**REQUIREMENTS**: Present every line of the material as a Markdown table with the columns Row and Line, skipping blank lines and leaving the pictures out.

Dataset entries:
----------

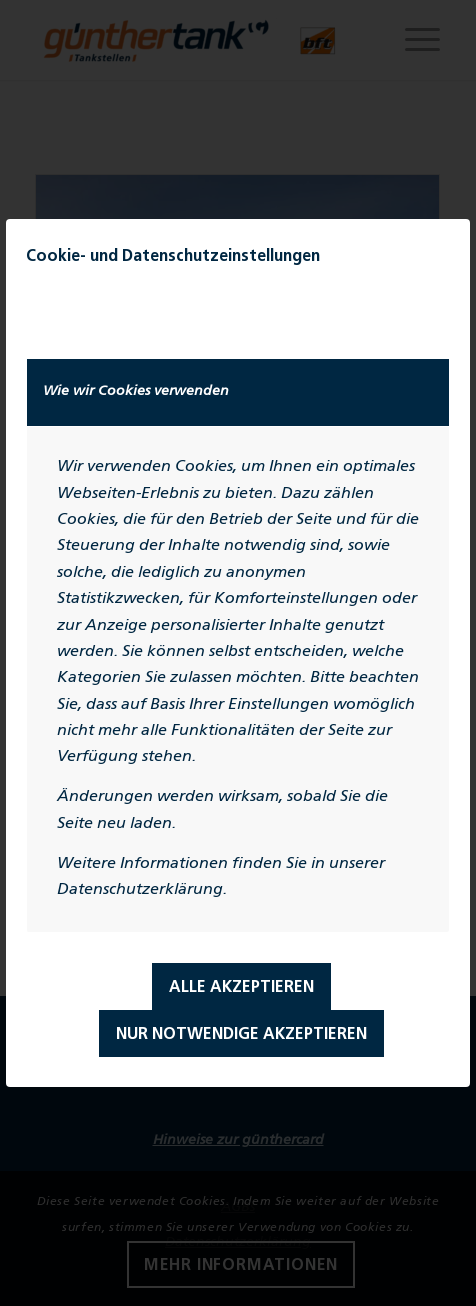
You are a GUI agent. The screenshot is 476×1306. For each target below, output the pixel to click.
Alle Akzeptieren (241, 988)
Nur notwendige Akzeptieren (241, 1035)
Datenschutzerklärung (140, 890)
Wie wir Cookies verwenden (136, 391)
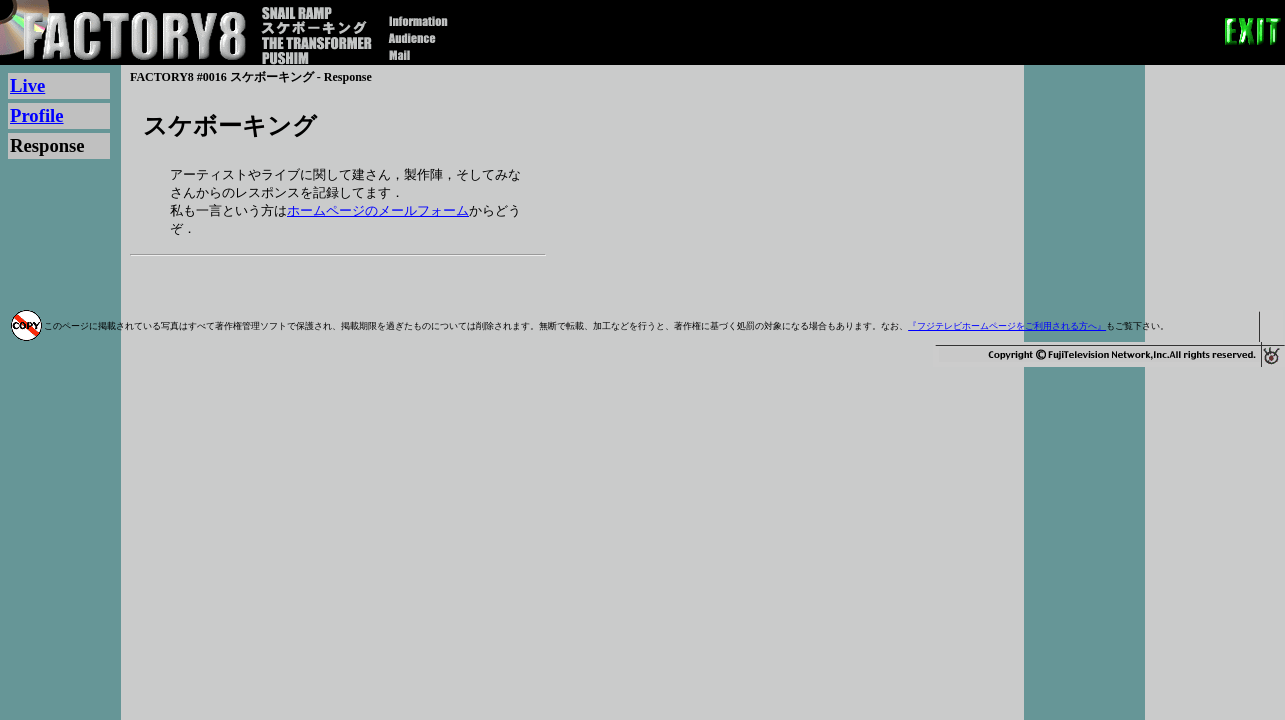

----------

**RESULT**:
| Row | Line |
|---|---|
| 1 | You are a GUI agent. The screenshot is 476×1306. For each target below, output the pixel to click. |
| 2 | Alle Akzeptieren (241, 988) |
| 3 | Nur notwendige Akzeptieren (241, 1035) |
| 4 | Datenschutzerklärung (140, 890) |
| 5 | Wie wir Cookies verwenden (136, 391) |